_Problem requirements_
Turn everything from the line containing "Collapse the host1" down to the line containing "Looking at the" into a two-column CSV headed input and output, with one row per entry: its text under input and its answer under output. Put each field in quotation marks and replace any line breaks with spaces.
--- begin Listed entries ---
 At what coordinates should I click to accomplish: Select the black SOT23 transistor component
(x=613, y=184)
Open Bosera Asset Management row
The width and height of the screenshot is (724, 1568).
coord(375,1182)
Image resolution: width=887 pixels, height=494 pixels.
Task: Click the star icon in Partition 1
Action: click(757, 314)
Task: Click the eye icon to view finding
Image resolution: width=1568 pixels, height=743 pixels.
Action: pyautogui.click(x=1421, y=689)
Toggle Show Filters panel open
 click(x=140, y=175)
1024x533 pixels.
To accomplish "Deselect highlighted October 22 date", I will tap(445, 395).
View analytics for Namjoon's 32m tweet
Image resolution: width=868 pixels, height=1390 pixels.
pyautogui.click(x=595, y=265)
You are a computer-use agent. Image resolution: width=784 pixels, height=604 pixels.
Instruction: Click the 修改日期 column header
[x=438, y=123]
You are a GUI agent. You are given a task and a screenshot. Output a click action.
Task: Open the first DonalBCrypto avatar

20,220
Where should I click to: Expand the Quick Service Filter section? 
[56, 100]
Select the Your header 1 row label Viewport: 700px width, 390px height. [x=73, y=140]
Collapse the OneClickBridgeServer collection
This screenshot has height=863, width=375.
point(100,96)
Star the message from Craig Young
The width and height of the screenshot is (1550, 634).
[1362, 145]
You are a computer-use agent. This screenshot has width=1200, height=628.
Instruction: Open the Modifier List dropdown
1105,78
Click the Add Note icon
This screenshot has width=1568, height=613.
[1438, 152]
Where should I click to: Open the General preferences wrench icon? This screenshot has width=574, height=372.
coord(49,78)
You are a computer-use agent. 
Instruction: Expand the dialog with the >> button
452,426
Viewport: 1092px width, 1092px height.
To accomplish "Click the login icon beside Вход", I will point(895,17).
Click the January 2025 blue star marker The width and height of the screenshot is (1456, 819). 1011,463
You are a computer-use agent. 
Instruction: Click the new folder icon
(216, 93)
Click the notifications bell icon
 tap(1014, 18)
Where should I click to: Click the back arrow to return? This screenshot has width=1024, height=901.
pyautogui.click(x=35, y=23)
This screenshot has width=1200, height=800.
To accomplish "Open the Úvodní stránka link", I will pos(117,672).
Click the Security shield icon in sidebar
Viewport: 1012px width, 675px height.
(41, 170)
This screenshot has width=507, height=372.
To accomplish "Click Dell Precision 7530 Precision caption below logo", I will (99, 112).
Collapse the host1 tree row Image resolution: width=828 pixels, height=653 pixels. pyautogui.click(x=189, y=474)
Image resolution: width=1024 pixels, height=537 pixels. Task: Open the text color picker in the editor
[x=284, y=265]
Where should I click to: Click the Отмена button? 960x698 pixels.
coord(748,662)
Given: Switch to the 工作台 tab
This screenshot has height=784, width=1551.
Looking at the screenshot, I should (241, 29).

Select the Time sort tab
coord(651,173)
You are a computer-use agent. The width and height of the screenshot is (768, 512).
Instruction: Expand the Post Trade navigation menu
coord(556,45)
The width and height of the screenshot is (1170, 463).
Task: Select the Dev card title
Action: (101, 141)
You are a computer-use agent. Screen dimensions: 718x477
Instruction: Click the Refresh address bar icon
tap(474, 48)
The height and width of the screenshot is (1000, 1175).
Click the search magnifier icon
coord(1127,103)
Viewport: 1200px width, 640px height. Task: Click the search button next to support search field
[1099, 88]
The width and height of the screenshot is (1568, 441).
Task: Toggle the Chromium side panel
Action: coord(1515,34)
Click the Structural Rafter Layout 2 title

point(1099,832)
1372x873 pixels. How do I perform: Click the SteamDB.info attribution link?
--- end Listed entries ---
_Worked solution_
input,output
"Collapse the host1 tree row Image resolution: width=828 pixels, height=653 pixels.","pyautogui.click(x=189, y=474)"
"Image resolution: width=1024 pixels, height=537 pixels. Task: Open the text color picker in the editor","[x=284, y=265]"
"Where should I click to: Click the Отмена button? 960x698 pixels.","coord(748,662)"
"Given: Switch to the 工作台 tab This screenshot has height=784, width=1551.","Looking at the screenshot, I should (241, 29)."